EUROPE - A group of UK-based institutional investors, including the Universities Superannuation Scheme (USS), has urged investors to engage with companies and policymakers on the issue of climate change adaptation, and to incorporate the related risks into their analysis and decision-making.

Findings from the report of the 'Managing the Unavoidable' project - established in 2008 by Henderson Global Investors, Insight Investment, Railpen Investments and the £26.8bn (€29.7bn) pension fund USS - revealed institutional investors are failing to take changes in weather patterns into account in their investment decision-making. (See earlier IPE article: Pension funds explore climate change pressures)

It argued extreme weather conditions receive the most attention in risk assessment processes while "creeping" average changes, which are more subtle, "may pass undetected until critical thresholds are breached, potentially resulting in 'step change' impacts on a company". These could include increasing operational costs, falling revenues or unplanned capital investments.

The report, which focused on the impact of climate change adaptation on four sectors - electric utilities, oil and gas, real estate and water utilities - also claimed companies are neglecting potential the indirect impacts on their business models, such as disruption to supply chains, and are instead focusing attention on fixed assets.

Findings also clai"weaknesses and inconsistencies in public policy are major obstacles to action", and the report's authors urged investors to play a more "proactive role in public policy debates on adaptation", to ensure that unsuitable/risky developments - such as those built on flood plains - are either regulated against or designed with adaptations measures.

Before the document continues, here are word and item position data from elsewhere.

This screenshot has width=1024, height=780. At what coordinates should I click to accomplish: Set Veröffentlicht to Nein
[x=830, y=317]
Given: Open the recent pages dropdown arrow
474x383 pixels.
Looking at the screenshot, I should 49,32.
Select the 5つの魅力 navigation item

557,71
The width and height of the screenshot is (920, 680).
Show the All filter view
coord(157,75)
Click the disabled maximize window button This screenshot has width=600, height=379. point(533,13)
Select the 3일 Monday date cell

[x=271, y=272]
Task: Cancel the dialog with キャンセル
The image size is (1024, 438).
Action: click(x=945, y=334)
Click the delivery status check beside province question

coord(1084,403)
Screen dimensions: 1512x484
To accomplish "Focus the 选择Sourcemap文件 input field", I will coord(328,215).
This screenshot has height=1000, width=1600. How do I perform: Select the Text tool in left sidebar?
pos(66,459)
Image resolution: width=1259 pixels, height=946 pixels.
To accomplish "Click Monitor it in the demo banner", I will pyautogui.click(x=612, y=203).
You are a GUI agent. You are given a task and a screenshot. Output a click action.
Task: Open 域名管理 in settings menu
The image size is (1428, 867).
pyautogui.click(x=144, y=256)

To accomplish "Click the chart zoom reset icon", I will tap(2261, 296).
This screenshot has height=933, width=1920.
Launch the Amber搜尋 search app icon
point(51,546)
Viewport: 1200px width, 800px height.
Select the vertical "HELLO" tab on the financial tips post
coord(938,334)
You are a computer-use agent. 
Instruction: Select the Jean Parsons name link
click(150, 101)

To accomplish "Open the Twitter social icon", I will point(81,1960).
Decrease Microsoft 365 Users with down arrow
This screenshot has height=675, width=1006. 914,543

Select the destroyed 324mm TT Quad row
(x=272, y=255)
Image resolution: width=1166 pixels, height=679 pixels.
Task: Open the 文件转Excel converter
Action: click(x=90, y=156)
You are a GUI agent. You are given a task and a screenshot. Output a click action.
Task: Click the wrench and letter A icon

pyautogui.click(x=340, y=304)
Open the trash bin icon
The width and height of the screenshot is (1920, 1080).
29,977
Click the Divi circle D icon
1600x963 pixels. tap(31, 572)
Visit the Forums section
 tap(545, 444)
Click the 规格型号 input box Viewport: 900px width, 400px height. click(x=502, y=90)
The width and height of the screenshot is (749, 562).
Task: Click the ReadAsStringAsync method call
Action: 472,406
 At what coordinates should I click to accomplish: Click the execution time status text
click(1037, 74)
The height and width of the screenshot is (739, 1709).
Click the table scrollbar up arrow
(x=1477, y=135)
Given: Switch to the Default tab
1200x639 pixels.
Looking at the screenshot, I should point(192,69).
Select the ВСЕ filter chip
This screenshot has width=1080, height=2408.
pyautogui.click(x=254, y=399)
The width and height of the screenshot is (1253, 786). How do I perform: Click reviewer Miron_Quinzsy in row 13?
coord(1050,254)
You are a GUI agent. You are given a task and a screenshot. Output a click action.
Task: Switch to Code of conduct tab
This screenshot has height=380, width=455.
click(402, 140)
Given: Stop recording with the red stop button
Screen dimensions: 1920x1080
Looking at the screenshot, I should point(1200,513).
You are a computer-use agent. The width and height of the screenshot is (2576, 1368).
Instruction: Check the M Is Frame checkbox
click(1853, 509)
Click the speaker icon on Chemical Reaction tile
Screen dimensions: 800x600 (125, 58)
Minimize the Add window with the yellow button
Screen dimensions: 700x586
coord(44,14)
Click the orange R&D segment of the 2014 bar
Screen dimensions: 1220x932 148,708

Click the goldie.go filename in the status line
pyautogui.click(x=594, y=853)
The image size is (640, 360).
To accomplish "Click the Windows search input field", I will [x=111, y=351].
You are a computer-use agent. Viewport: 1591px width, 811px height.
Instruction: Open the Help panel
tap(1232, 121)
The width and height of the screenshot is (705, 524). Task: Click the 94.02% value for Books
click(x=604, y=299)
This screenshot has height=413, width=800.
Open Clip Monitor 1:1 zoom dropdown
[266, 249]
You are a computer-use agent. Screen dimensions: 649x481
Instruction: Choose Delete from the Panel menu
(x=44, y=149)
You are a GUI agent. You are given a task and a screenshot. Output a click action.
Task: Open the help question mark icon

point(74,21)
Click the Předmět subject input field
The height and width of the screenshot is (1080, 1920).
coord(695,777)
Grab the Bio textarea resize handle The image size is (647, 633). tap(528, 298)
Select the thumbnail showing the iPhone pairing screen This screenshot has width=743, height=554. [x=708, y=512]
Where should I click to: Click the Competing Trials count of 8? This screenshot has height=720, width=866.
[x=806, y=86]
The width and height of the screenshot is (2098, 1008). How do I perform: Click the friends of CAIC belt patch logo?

The research, conducted in association with Acclimatise, noted changes in weather patterns could particularly affect investors in sectors dependent on large fixed assets - such as tourism, construction, and energy - alongside other climate sensitive sectors including healthcare, agriculture and insurance.

But it added: "While there are obvious risks associated with a changing climate, there will also be significant investment opportunities arising from adaptation. For example, the need to increase expenditure on flood defences will probably benefit companies specialising in the financing, management and engineering of large infrastructure projects."

David Russell, co-head of responsible investment at USS, noted: "Most companies see climate change primarily in terms of downside risk management. However, from an investment perspective, climate change may also present opportunities."

The report argued investors should consider climate change risk on a "sector-by-sector and company-by-company basis", to ensure firms have correct governance and management systems in place.

Hilary Benn, the UK secretary of state for Environment, Food and Rural Affairs (DEFRA), stated in the foreword: "In outlining the risks that inevitable climate change poses for companies, this report encourages investors to examine adaptation-related risks in their portfolios and use their influence to encourage companies to manage these risks more effectively."